You know your limits better than anyone else. Speak up for yourself, tell your story. You never know who else you might help along the way!


  1. Diane says:

    Great article! Thank you for simple but important reminders. I have secondary lymphedema in my right leg. Two tips I want to share, first, my therapist gave me a chip bag. It is a 6-8 inch stocking type tube filled with a variety of small foam pieces of varying density. For work I am in the car all day on the road and I use the chip bag while I drive. I place it in the right inguinal node area to keep any garment or hose from cutting off circulation. This gives a mimicing sence of node massage to keep the nodes motivated to empty. I have also gone to wearing more skirts and dresses to work so I am not fighting the leg every morning. I also march in place when getting gas and once I arrive at my destination. The second tip to share with working in the south in heat actually came from my daughter whom is part of my support team at home. We were at a spring training baseball game last weekend in 90 degree heat. She recommended putting one of our ice packs on my thigh where the sun was beating down on my compression garment. The comfort and control of swelling I had over the next hour made the three hours of sun and heat with the family so much more enjoyable!! Hope someone can use these tips because we need to try multiple remedies before finding one that works well.

  2. Danielle D says:

    Thank you so much for telling your story… It was very helpful in many ways… I have lymphedema in both legs more so the left leg & I have the lymphedema real bad in my lower stomach area that is a train wreak on my back… It’s a struggle everyday.. I can’t even work no more & I loved to work… I have a Fitbit to & love it so that’s my work for now…

  3. Malena says:

    Just found your blog – I am seeing a specialist soon, but we think mine may be veinous something or other. Question – have you tried natural alternatives? A change in diet? Avoiding foods that cause inflammation and taking supplements or eating foods that are supposed to help inflammation? Just curious, as I’m looking for answers.

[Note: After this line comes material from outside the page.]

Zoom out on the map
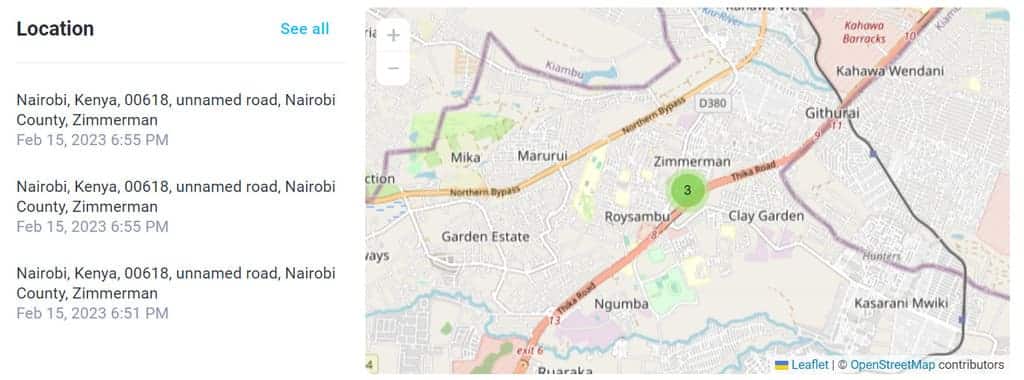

    • GracefulLymphedema says:

      Hi Malena! Glad you found my blog. I have tried all of the above with varying degrees of commitment. I came to the conclusion that the only way I was probably going to see a noticeable difference (as my swelling is quite mild) would be to go 200% on everything and be a total saint. Maybe I’ll do that someday, but for now not for me :) I highly HIGHLY recommend though eating a whole foods diet. It’s the best food you can put in your body. It’s also really important to be at a healthy weight–any extra lbs on the body put additional stress on an already stressed out lymphatic system.

      An easy way to tell if you have swelling due to lymph fluid backup is if it “pits” (see my post on my diagnosis). This means you moderately press a finger into the swelling and then it leaves an indentation (it will go away on its own). Hope that helps!

  4. Pam says:

    I have that foldaway tapestry footrest under my desk and I love it.
    I have right leg secondary Lymphedema.

    Great article. Can you do one on shoes? I can’t find any flats (ballet style of just plain black flats) that fit my swollen foot. Suggestions? I’m tired of wearing sandles with Velcro to dressier events.